Could smoking bans be the new indicator of economic growth?

You might not expect Russia, the world’s second-biggest cigarette market, where 42% of the population smokes, to be thinking of limiting the vice. Yet the country is mulling “smoke-free” measures that would ban tobacco ads, boost taxes on cigarettes and prohibit smoking in public places across the country by 2015.

Public smoking bans are spreading in many emerging economies. Cigarette firms could once rely on these markets to prop up their sales, as rich countries progressively clamped down on smoking and tobacco advertising; but whereas rising cigarette sales used to be a sign that poor countries were growing, it’s now a decline in smoking that seems to be the marker of increasing prosperity.

The links between poverty and tobacco use have been under-researched. In part that’s because smoking-related problems like lung cancer and heart disease were assumed to be rich-country problems—“diseases of affluence,” says Armando Peruga of the World Health Organization, which published one of the first studies on the topic last year.

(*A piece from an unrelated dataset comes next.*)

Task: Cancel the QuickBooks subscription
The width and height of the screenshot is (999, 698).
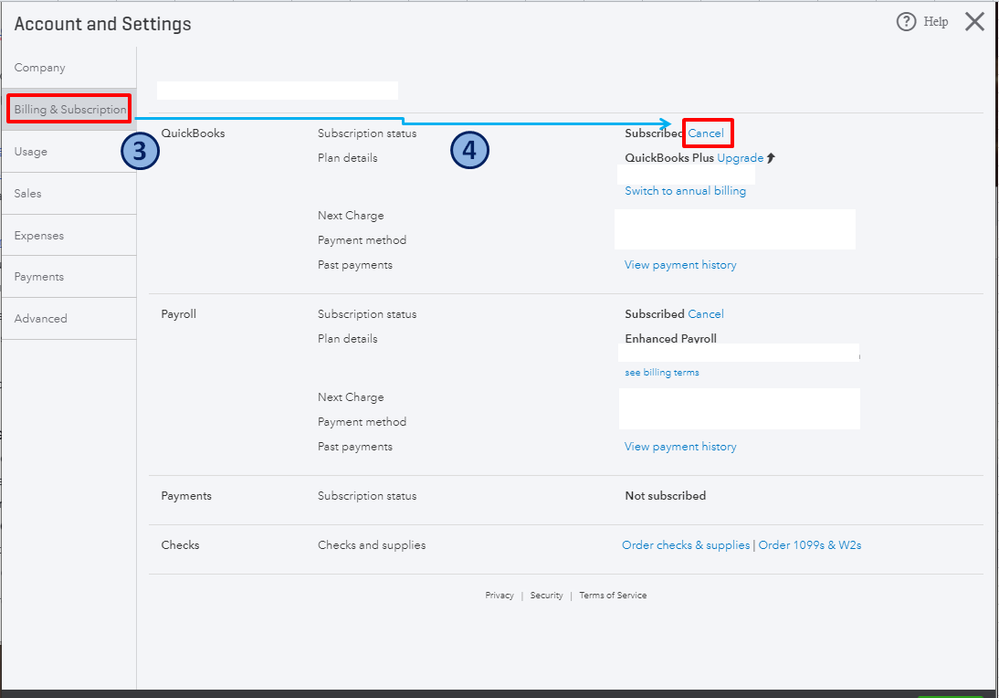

Smoking rates do grow with the economy, up to a point, Peruga says. In very poor countries with no tobacco-control policies, smoking increases with disposable incomes—and tobacco companies have focused marketing efforts there. But as as living standards and education levels continue to rise, many countries see tobacco use fall off. Peruga says that national smoking rates also dip as governments become more transparent—presumably because tobacco companies’ have less influence on tax policy and other regulations.

The planet is home to about 1 billion smokers, according to the WHO. Nearly 800 million are in low- and middle-income countries—an opportunity not lost on Big Tobacco. China, the world’s biggest cigarette market, is controlled by state-owned China National Tobacco Company. The rest of the world is dominated by four large companies (see chart). Two of the biggest, Philip Morris International and British American Tobacco, draw at least half of their revenue from emerging economies. Philip Morris’s US-based parent, the Altria Group, in fact spun off Philip Morris in 2008 in part, critics say, so it could tap emerging markets without the interference of tighter US regulations.